A practical example: a video's comments are stored in a partition keyed by video_id, with comment_id (a time-based UUID) as the clustering column in descending order. This means "get the 20 most recent comments for video X" is a single efficient partition read — no sorting, no scanning unrelated data.

Denormalization

In relational databases, storing the same data in multiple places is a mistake. In Cassandra, it is the solution.

Because Cassandra does not support joins, and because you must query by partition key, you often need to store the same data in multiple tables shaped for different queries. This is called denormalization or query-driven design.

KillrVideo demonstrates this throughout. A video's basic metadata (title, user_id, created_at) appears in the videos table (partitioned by video_id for direct lookups) and also in a latest_videos table (partitioned by a time bucket for feed queries). When a video is created, both tables are written. This duplication is intentional and expected.

The tradeoff: writes are slightly more expensive (multiple table writes per operation), but reads are extremely fast (single partition, no joins).

SAI: Storage-Attached Indexes

SAI (Storage-Attached Indexes) are Astra DB's modern secondary indexing mechanism. They allow you to query columns that are not part of the partition key, without requiring a separate query table.

SAI indexes are appropriate when:

You need to filter by a non-partition-key column
The column has reasonable cardinality (not too few distinct values)
You can tolerate slightly slower writes (the index must be updated on write)

KillrVideo uses SAI on the videos table to support keyword search by title and tag filtering. Without SAI, these queries would require maintaining separate tables. With SAI, a single videos table serves both direct lookups (by video_id) and filtered searches.

SAI differs from older Cassandra secondary indexes in that it is stored alongside the data on each node, making it much more performant at scale.

UUIDs Instead of Auto-Increment

Cassandra uses UUIDs as identifiers instead of auto-incrementing integers. The reason is distribution: in a multi-node cluster, there is no central authority to issue sequential IDs. UUIDs are generated independently by the application and are statistically guaranteed to be unique.

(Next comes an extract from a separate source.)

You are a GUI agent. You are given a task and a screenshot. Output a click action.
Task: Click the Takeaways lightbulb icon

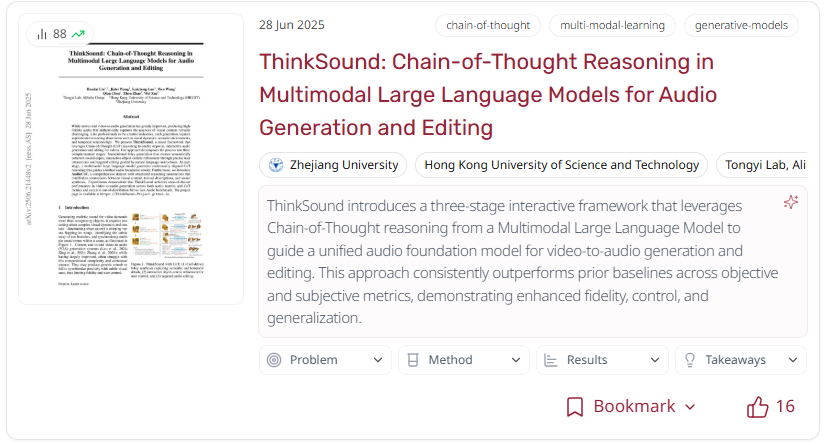point(690,360)
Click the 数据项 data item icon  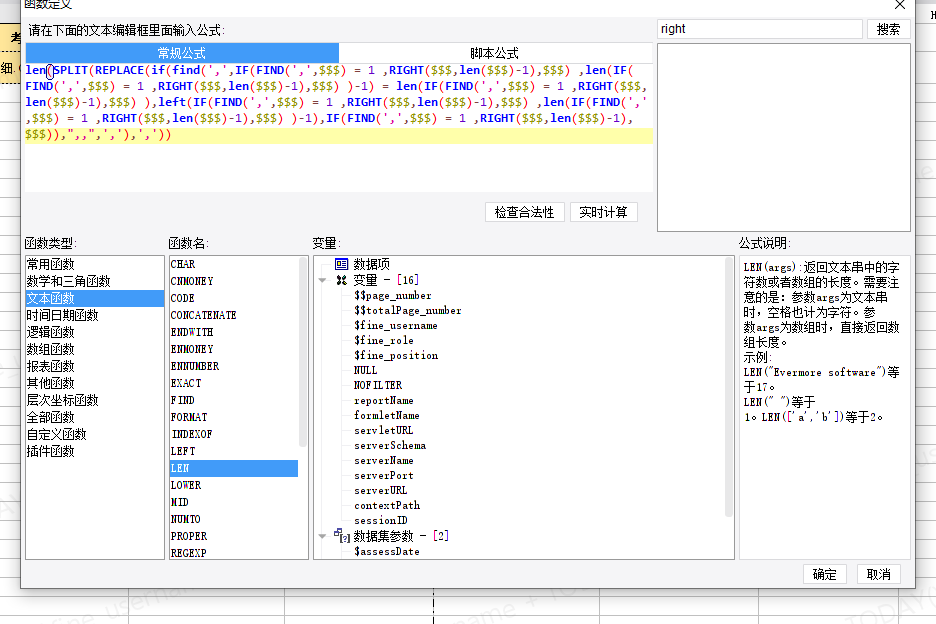click(341, 265)
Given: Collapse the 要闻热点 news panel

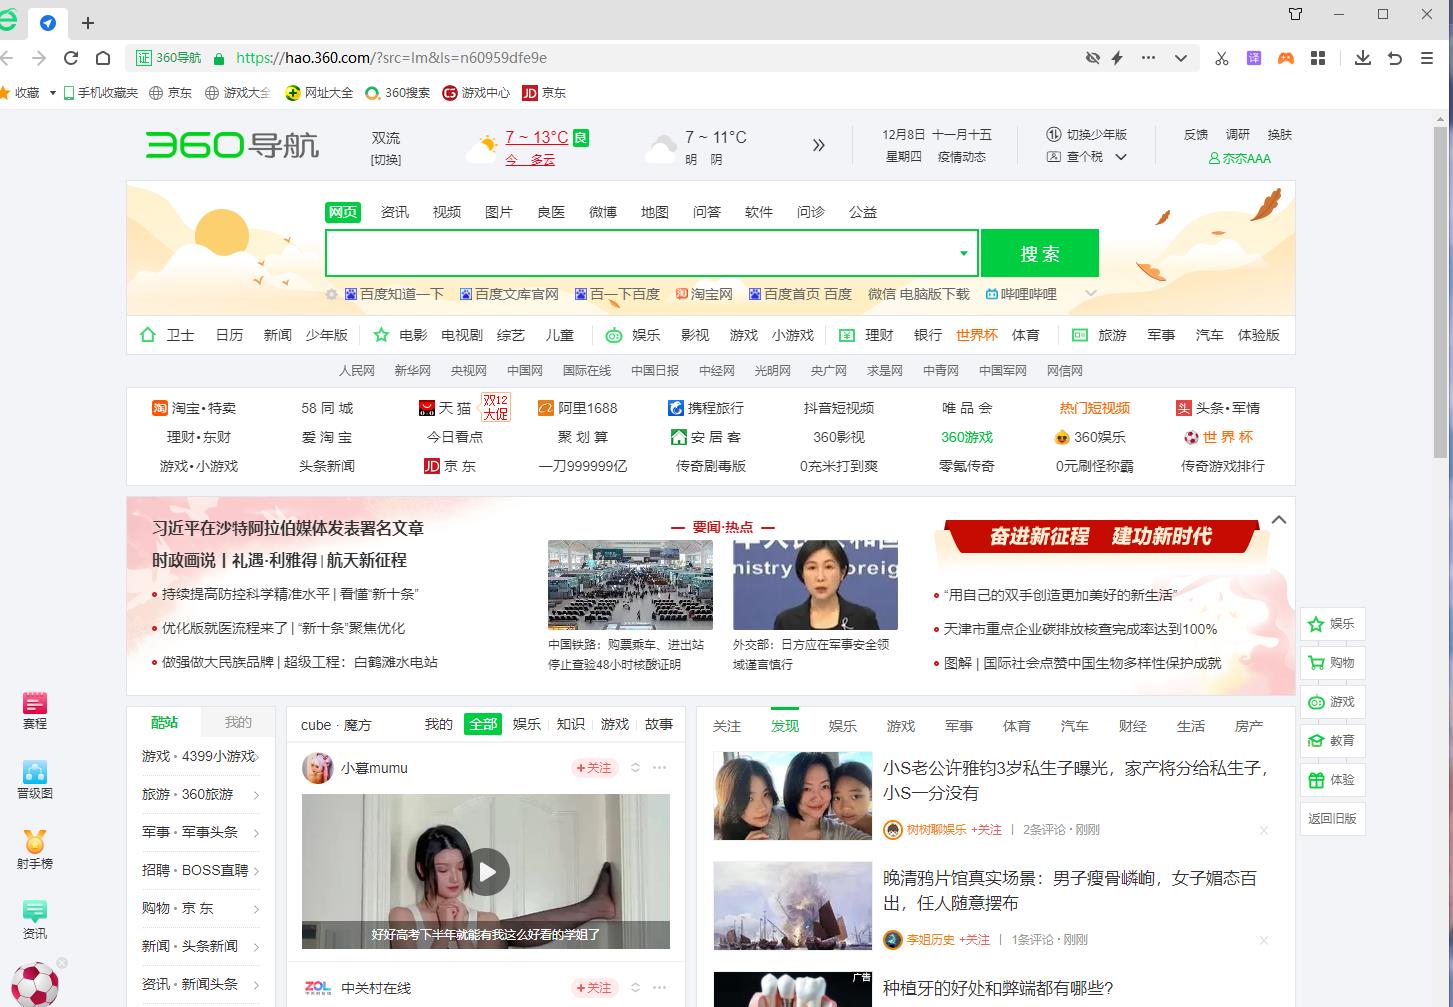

KillrVideo uses two UUID types:

UUID v4 (uuid): randomly generated, used for user IDs and video IDs
UUID v1 (timeuuid): time-based, used for comments and events where chronological ordering matters. A timeuuid encodes the timestamp, so rows with timeuuid clustering columns are automatically ordered by creation time.

Data Types

Cassandra's type system is richer than it might seem. Types used in KillrVideo:

Type	Use in KillrVideo
`text`	Names, titles, descriptions, tags
`uuid`	User IDs, video IDs
`timeuuid`	Comment IDs, event IDs (time-ordered)
`timestamp`	Created/updated timestamps
`set<text>`	Tags on a video (unordered, deduplicated)
`map<text, text>`	Metadata key-value pairs
`vector<float, 4096>`	NVIDIA NV-Embed-QA embeddings for semantic search

The vector type is specific to Astra DB and enables approximate nearest neighbor (ANN) queries directly in the database.

Example: The Users Table

The users table illustrates several of these concepts together:

CREATE TABLE users (
    user_id    uuid,
    email      text,
    first_name text,
    last_name  text,
    password_hash text,
    roles      set<text>,
    created_at timestamp,
    PRIMARY KEY (user_id)
);

user_id is the partition key — every lookup is by user ID.
email is stored here but not queryable as a key. A separate users_by_email table handles email lookups for login.
roles is a set<text> — a user can have multiple roles, and the set type handles deduplication.
No auto-increment — user_id is a UUID v4 generated by the application at registration time.

This is query-driven design: the table is shaped for the most common operation (look up a user by ID), not for normalization.